ドイツ通信・初夏の植物園

【 スタッフErikoのドイツ通信 】

ドイツには日本のような「梅雨」はありませんが、6月は毎年雨の多い時期です。

開放感の夏を待ち焦がれる人間にとっては、この時期の冷たい雨はちょっともどかしくもありますが、植物にとっては正に恵みの雨。
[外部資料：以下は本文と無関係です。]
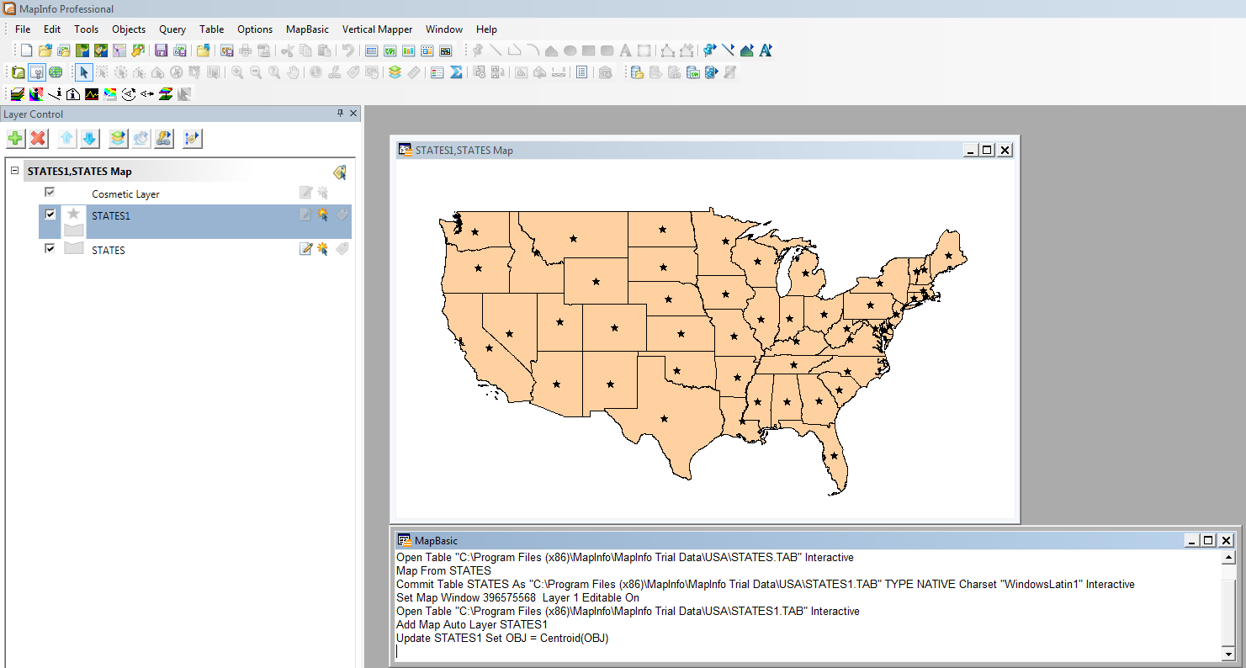Viewport: 1246px width, 668px height.
Task: Collapse the STATES1,STATES Map tree node
Action: [14, 171]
戸外はパワフルな緑にあふれています。

コロナロックダウンの制限がだんだんと緩和され、植物園もまたオープンしたので、晴れた日にはときどき足を運んでいます。

植物園へは自宅から自転車で10分以内なので、仕事のあと、夕方に思いつきで出かけることもできますし、時間に余裕のある週末は、お散歩しながら植物園を目指すことも。
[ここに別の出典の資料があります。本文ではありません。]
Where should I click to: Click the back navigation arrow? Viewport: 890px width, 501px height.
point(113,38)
我が家の近くの植物園はどの季節に訪れても素敵なんですが、特に初夏は花盛り。

色彩あふれる植物たちからたくさんエネルギーをもらって、花々の香りに癒やされるひと時です。

私は植物にはぜんぜん詳しくないんですが、植物園をうろうろ歩き回って、いろんな植物に触れたり、香りを楽しんだりするのは好きです。
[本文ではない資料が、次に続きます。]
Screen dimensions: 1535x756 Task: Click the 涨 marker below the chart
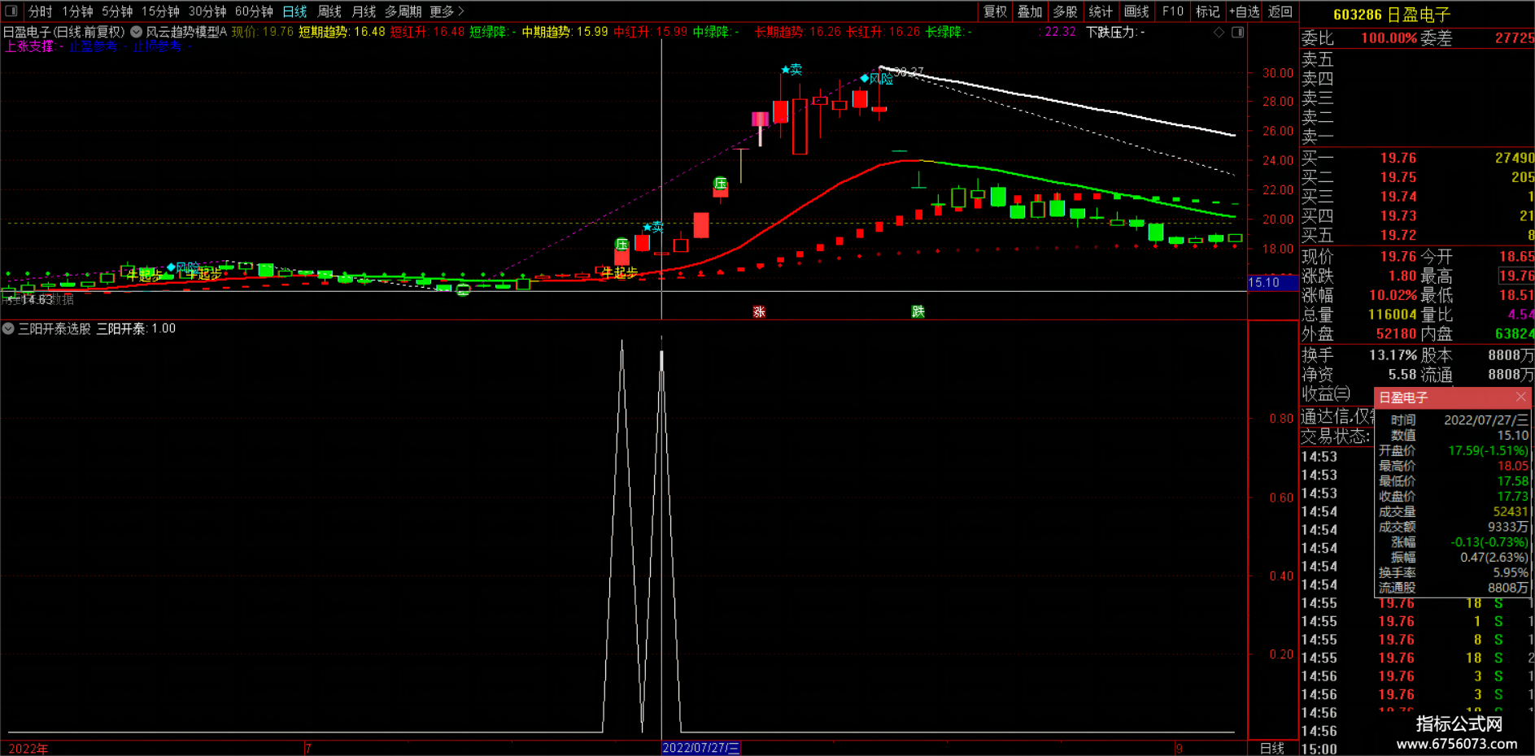[x=759, y=312]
絨毯のように一面に咲いているパンジーみたいな小さな花に触ってみたり、大きなユリの花みたいな植物の、何十枚もありそうな複雑な花びらの構造を指でそっとなぞってみたり、そう言えばラッパスイセンには香りがあったかなと、ちょっと鼻を近づけてみたり。


ローズガーデンはまだ殺風景でしたが、代わりにダイナミックなシャクヤクが存在感をアピール。

またこれから華やかに咲き誇る予感満点の中身がぎっしり詰まったゴルフボールっぽいつぼみは、「中国シャクヤク」と名札がついてました。

資料によると、日本では西洋で主流の洋シャクヤクに対し、「和シャクヤク」と呼ばれているらしいです。

ふと立ち止まって、噴水の涼しげな音や、池に隠れてるカエルたちの合唱にそっと耳を傾けるのも、植物園訪問の楽しみの1つ。

花が少ない季節は、ガーデンデザイナーの皆さんがいろいろと工夫や趣向を凝らして、メルヘンチックな読書コーナーを作ったり、幻想的なクリスマスシーンを再現したりと、クリエイティブな演出が素敵です。

一方、そのままでも色彩と芳香いっぱいのこの時期の植物園は、自然の営みが主役でナチュラルな感じです。

そしてもう一つの楽しみは、植物園内のビアガーデンで一息入れること。

現在デトックス中なのでビールは飲めないけど、生け垣に覆われ、栗の木がそびえる典型的なバイエルンのビアガーデンは、正に初夏にぴったりの空間です。

これから夏にかけて、また何度かエネルギー充電&リラックスに訪ねてみようと思います。